Mastering Gradle Caching and Incremental Builds

Fedor Korotkov
CirrusLabs
Published in
6 min readJan 17, 2018

--

Caching is a crucial part of any sophisticated system on almost every layer: from caching RAM pages inside a CPU to caching DNS records on routers that served the blog post you are reading.

Not surprising that modern build systems also extensively use caching to speed up builds. In this blog post we’ll take a closer look at what Gradle is caching and how incremental builds are working in order to optimally configure Gradle build for a continuous integration system (we’ll have configuration snippets for Cirrus CI but they can be easily applied to any CI).

Roughly Gradle does two kinds of caching: global caching for all projects and task caching on per project basis.

Global Caching

Global caching is probably the most known one.
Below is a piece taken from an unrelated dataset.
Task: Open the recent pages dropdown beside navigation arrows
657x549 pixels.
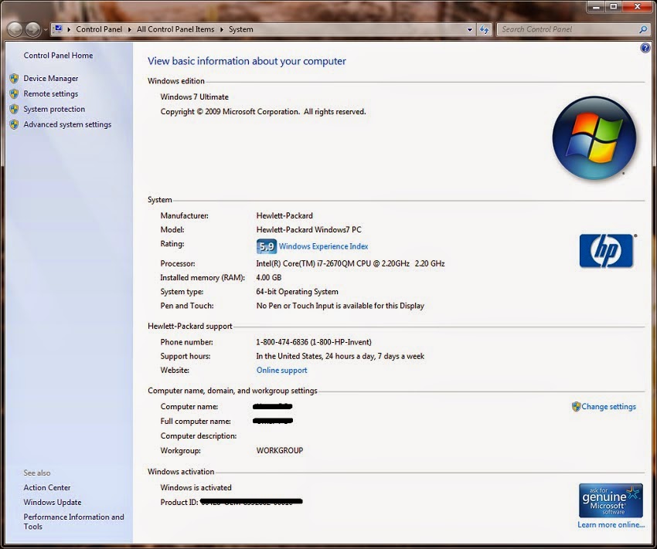Action: click(44, 29)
By default Gradle stores it in a home directory for a user. ~/.gradle/caches contains many folders, let’s see what Gradle stores in each one of them:

  • ~/.gradle/caches/jars-3 and ~/.gradle/caches/$GRADLE_VERSION contain jars needed for launching Gradle itself and to start execution of a build.
  • ~/.gradle/caches/transforms-1 contains transformed dependencies from all DependencyHandlers.
  • ~/.gradle/caches/modules-2 contains all the actual jar files and other metadata for all external dependencies of all projects that Gradle ever resolved on the current machine.

Now that we know what Gradle stores in the global cache, we need to briefly discuss how caching is working for most of continuous integration systems. There are basically two options:

  1. A CI agent executes one build after another and persists state between builds. This potentially leads to corrupted state on the agent and not that reproducible builds.
  2. A CI build is executed in a disposable container or a disposable virtual machine. This is a known best practice that people use more and more. In that case continuous integration systems provide a mechanism to persist particular folders between builds. Usually it means that a CI system will archive such folders and upload them to a remote store.
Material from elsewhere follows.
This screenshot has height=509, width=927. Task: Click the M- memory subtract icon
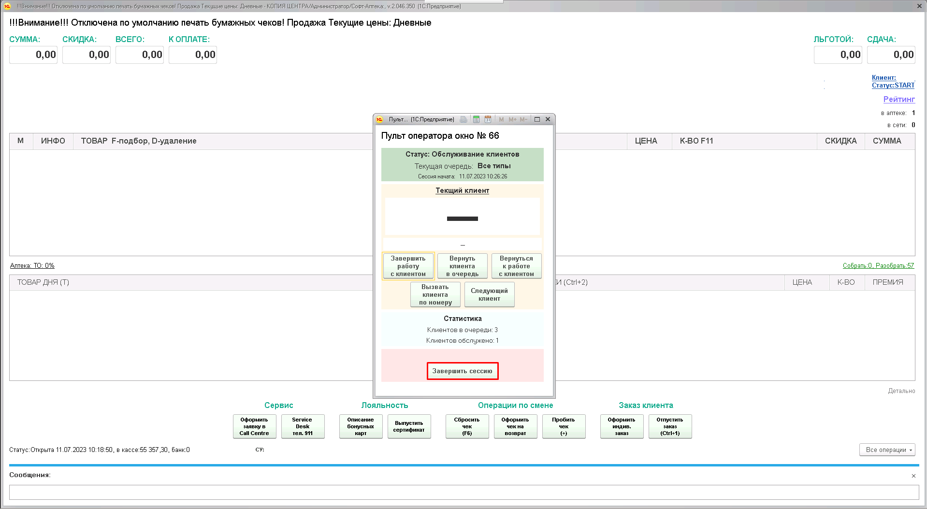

For case #1 there is no need to configure anything. A global cache is just always there but it’s always there for every single build for every single branch of every single repository a particular agent is executing builds for. It will grow enormously!

For case #2 we simply need to cache ~/.gradle/caches folder. But there is a catch! On every build Gradle modifies some files in ~/.gradle/caches folder. It makes a CI system think that a cache has been changed during that build and it’s needed to be re-uploaded again. In order to clean up ~/.gradle/caches folder we need:

  • delete all *.lock files that Gradle workers created for synchronized access to the caches.
  • delete ~/.gradle/caches/$GRADLE_VERSION because it contains caches of file timestamps which change on every CI build.
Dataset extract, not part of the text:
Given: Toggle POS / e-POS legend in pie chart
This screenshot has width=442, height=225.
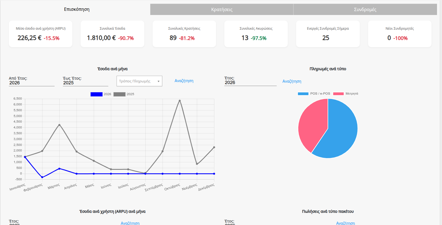Looking at the screenshot, I should coord(303,94).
To summarize, here is an example of .cirrus.yml config file for Cirrus CI:

container:
image:
gradle:4.4-jdk8

check_task:
gradle_cache:
folder:
~/.gradle/caches
check_script: gradle check
cleanup_before_cache_script:
- rm -rf ~/.gradle/caches/$GRADLE_VERSION/
- find ~/.gradle/caches/ -name "*.lock" -type f -delete

Task Caching

Historically plugin authors were inventing optimizations for their tasks on their own and there was no standardized way to do it until Gradle introduced incremental build support aka UP-TO-DATE checks. The idea of UP-TO-DATE checks is pretty simple: If a task (1) has a known set of inputs and outputs and (2) does not have side effects then inputs deterministically define outputs and task execution can be skipped if inputs hasn’t changed from the previous build. It’s just like a pure function!

The introduction of Build Cache in Gradle 3.5 took this idea to a completely different level. Before, UP-TO-DATE checks worked only between sequential local invocations of Gradle which was a huge pain-point for people using feature branches in Git. Switching branches most likely was resulting in all UP-TO-DATE checks to fail on the next build. The build cache on the other hand allowed UP-TO-DATE checks to persist information about inputs and outputs not only between sequential invocations.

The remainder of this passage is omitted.